大手予備校の合格判定リサーチも活用しずらくなるので基本的には追試受験はおススメしないが、少人数をサンプルとする追試験で次年度以降の新傾向問題を試してきた年もあるので、毎年追試験を解いて来期の塾生達の授業に活かしている「日本最速レベル」で23年度追試英語リーディングを解いた講評を述べたい。
★英文の内容は本試よりも難しい
最後の第6問Bは2010年ノーベル物理学賞の研究テーマだったグラフェンという結合炭素物質についての科学論文だった。かなり技術的な文章で大学入試では最高難度といわれる早稲田理工英語のようだったが、最後の推測問題は本試のクマムシ論文のような無理ゲーではなかった。
★情報処理能力がより問われる
第4問の種まきスケジュールの照らし合わせ問題でトリプルパッセージが登場、引っ掛けも埋め込まれミスを誘発させる問題だった。試験の半ばで面倒な問題にブロックされ受験生は後半の難解な論説文を読む時間を削り取られてしまうだろう。
駿台竹岡師を始め予備校講師の大半は解く順番は関係ない(生徒が集中力を維持できる前提で)と言うが、4年間附属中から伝統高の黄金ルート上位の生徒達を教えてきて、英語を読み聴きするスタミナが足りていないのを感じる。大学入試センターも英語の情報量の多さの理由として「負荷をかけることで力を測っている」と説明しているので、早期から負荷をかけた実戦演習で速読読解力、情報処理スピード、リスニング力を積み上げていく対応が必要だと考える。生徒に感覚的に習得させるのには時間がかかるからだ。

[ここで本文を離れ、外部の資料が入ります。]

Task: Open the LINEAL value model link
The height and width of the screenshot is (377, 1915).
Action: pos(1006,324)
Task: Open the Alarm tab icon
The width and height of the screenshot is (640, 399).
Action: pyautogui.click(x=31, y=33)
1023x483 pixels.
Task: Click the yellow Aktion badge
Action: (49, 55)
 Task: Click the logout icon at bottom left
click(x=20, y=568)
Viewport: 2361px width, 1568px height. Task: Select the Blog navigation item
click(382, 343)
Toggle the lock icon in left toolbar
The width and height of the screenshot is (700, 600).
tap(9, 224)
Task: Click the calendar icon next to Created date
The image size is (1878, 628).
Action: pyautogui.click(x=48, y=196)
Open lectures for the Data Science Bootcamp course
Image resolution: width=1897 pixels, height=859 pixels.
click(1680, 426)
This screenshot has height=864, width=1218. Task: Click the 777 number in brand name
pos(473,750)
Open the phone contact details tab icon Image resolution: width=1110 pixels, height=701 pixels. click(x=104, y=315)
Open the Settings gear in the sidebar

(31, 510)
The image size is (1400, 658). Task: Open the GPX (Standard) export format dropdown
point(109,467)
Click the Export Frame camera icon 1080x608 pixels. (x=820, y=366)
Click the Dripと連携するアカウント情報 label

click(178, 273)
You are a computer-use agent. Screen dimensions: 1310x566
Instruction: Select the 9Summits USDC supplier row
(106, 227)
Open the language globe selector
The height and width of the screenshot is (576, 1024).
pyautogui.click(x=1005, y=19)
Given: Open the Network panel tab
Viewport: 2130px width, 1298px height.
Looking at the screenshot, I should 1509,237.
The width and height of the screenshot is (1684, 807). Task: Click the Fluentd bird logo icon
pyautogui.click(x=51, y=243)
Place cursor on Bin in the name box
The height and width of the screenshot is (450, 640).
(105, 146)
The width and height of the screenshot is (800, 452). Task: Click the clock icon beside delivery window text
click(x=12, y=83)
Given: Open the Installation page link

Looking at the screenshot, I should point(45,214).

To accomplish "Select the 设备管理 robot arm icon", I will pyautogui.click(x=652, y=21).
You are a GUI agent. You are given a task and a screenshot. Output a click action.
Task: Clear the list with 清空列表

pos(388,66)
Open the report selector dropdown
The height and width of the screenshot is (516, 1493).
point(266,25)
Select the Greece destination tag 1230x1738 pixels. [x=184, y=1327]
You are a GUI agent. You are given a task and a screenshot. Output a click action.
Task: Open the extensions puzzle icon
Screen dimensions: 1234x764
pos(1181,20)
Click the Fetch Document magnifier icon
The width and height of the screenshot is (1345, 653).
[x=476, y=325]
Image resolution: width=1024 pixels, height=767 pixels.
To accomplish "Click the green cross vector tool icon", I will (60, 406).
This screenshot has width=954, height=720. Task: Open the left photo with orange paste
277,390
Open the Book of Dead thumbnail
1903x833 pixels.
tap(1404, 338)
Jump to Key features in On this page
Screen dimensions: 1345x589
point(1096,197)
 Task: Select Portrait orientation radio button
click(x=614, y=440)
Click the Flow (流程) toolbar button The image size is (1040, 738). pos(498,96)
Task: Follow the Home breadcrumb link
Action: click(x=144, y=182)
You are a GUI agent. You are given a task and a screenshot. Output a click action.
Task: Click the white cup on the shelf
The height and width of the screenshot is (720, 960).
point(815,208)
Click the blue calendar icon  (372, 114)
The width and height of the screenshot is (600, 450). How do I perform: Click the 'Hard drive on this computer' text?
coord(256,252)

ワンパターンの発音・アクセント・文法問題が半分を占め、対策すれば点数が取れたセンター英語から処理スピード重視の共通テストに変わり、英語をリアルに使える教師の方がよりフィットするようになった。どんなメソッド?と聞かれても英語ができる人の手作りアートの世界なので表現するのは難しい。公立マンモス伝統校で、帰国生やハーフの同級生を相手に2年連続で共通テスト模試校内1位通算5回、校内1ケタは複数の生徒が10回以上取ってくれた。共テ本試は英語Rが難化し、9割以上の高得点者が共テ過去3回で最少水準まで減少したが、塾生は1ミスの97点をはじめ9割台が3名と逆に差をつけてくれ手応えを感じている。